• TRECHO FORNECIDO

Certo dia, a filha de sua irmã é levada, mesmo aos prantos da irmã de Anderson, e é neste momento que ele decide ficar de vez em Manaus. Ao longo de todas as sequências, o espectador fica ciente desde o início do longa-metragem com relação aos rituais de iniciação de um homem indígena: o uso de luvas de palha quentes com formigas de fogo, talvez como uma maneira de indicar uma “masculinidade” superior vinda dos deuses. O nosso protagonista, no entanto, desconfia de todas essas práticas e as questiona de maneira a experimentar novas experiências sexuais ao longo do filme.
O grande trunfo de Antes o tempo não acabava de fato é este: saber lidar com um tema ainda tão delicado e tão tabuizado de uma maneira a também não acabar não ferindo a tradição junto. O que acontece é que a linearidade do próprio longa acaba sendo comprometida, muitas vezes, com sequências longas demais, sem nenhuma fala e mal conduzidas — talvez pela própria preferência estética dos realizadores, mas que não agrada um público de cinema de circuito comercial.

• TAREFAS PROPOSTAS
1. Reescreva de forma mais curta o parágrafo do texto sobre o filme Antes o tempo não acabava que começa com "O grande trunfo de", mantendo seus fatos principais.
2. Responda com base no texto sobre o filme Antes o tempo não acabava:
(a) Em que cidade Anderson decide ficar de vez?
(b) Que insetos são colocados nas luvas de palha usadas no ritual de iniciação?
(c) A que público, segundo o texto, as sequências longas e sem fala não agradam?
3. Escreva a continuação do texto sobre o filme Antes o tempo não acabava a partir do ponto em que ele termina.
Os registros abaixo provêm de outra fonte.

• MATERIAL FORNECIDO
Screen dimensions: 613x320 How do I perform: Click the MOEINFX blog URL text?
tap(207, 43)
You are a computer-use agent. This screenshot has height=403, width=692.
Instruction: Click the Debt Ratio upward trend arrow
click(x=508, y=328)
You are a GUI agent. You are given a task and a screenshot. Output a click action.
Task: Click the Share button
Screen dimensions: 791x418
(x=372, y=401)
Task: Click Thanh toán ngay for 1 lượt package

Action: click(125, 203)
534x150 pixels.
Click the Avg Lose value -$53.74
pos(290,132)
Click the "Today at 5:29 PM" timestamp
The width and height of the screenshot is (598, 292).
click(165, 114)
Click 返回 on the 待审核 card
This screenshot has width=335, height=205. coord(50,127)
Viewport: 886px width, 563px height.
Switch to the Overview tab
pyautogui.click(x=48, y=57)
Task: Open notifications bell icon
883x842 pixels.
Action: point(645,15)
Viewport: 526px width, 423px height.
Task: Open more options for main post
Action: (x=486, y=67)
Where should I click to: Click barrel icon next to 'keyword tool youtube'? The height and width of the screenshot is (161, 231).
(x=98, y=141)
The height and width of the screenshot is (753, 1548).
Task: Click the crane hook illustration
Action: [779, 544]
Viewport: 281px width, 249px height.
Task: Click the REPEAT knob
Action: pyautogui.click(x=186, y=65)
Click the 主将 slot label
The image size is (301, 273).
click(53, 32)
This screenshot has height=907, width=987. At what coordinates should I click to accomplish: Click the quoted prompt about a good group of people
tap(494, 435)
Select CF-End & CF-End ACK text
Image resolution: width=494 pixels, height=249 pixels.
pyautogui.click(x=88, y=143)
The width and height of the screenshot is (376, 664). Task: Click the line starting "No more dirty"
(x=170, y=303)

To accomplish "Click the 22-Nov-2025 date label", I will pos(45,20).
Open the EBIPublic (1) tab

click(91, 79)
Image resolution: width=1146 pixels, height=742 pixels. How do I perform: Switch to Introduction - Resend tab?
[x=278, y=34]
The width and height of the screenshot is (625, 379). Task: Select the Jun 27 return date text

• RESPOSTAS NUMERADAS
1. O grande trunfo do filme é tratar um tema delicado e tabuizado sem ferir a tradição. Porém, a linearidade do longa é muitas vezes comprometida por sequências longas demais, sem fala e mal conduzidas. Isso talvez venha da preferência estética dos realizadores, mas não agrada ao público do cinema de circuito comercial.

2.
(a) Em Manaus.
(b) Formigas de fogo.
(c) Ao público de cinema de circuito comercial.

3.
Num ano que tivemos um grande rol de filmes brasileiros com temática LGBTQI, ‘Antes o tempo não acabava’ entra de maneira tímida.
Há outro risco que se corre, esse menos perigoso, mas circunstancial, que é bem possível que os diretores possam ter se dado conta logo após a produção desse processo, que se trata da recepção da película por integrantes das comunidades das quais fazem parte os integrantes do elenco — ou mesmo de um público de cinema comercial. É possível notar isso na cena de sexo dentro de um barco à beira-rio entre Anderson e um rapaz por quem ele acaba se encantando. Há muita intimidade e intensidade expressa naquele momento que pode (e deve, porque, afinal, esse é, de certa forma, um dos papéis da arte cinematográfica) tocar um público mais conservador da região de diversas maneiras. É um experimento.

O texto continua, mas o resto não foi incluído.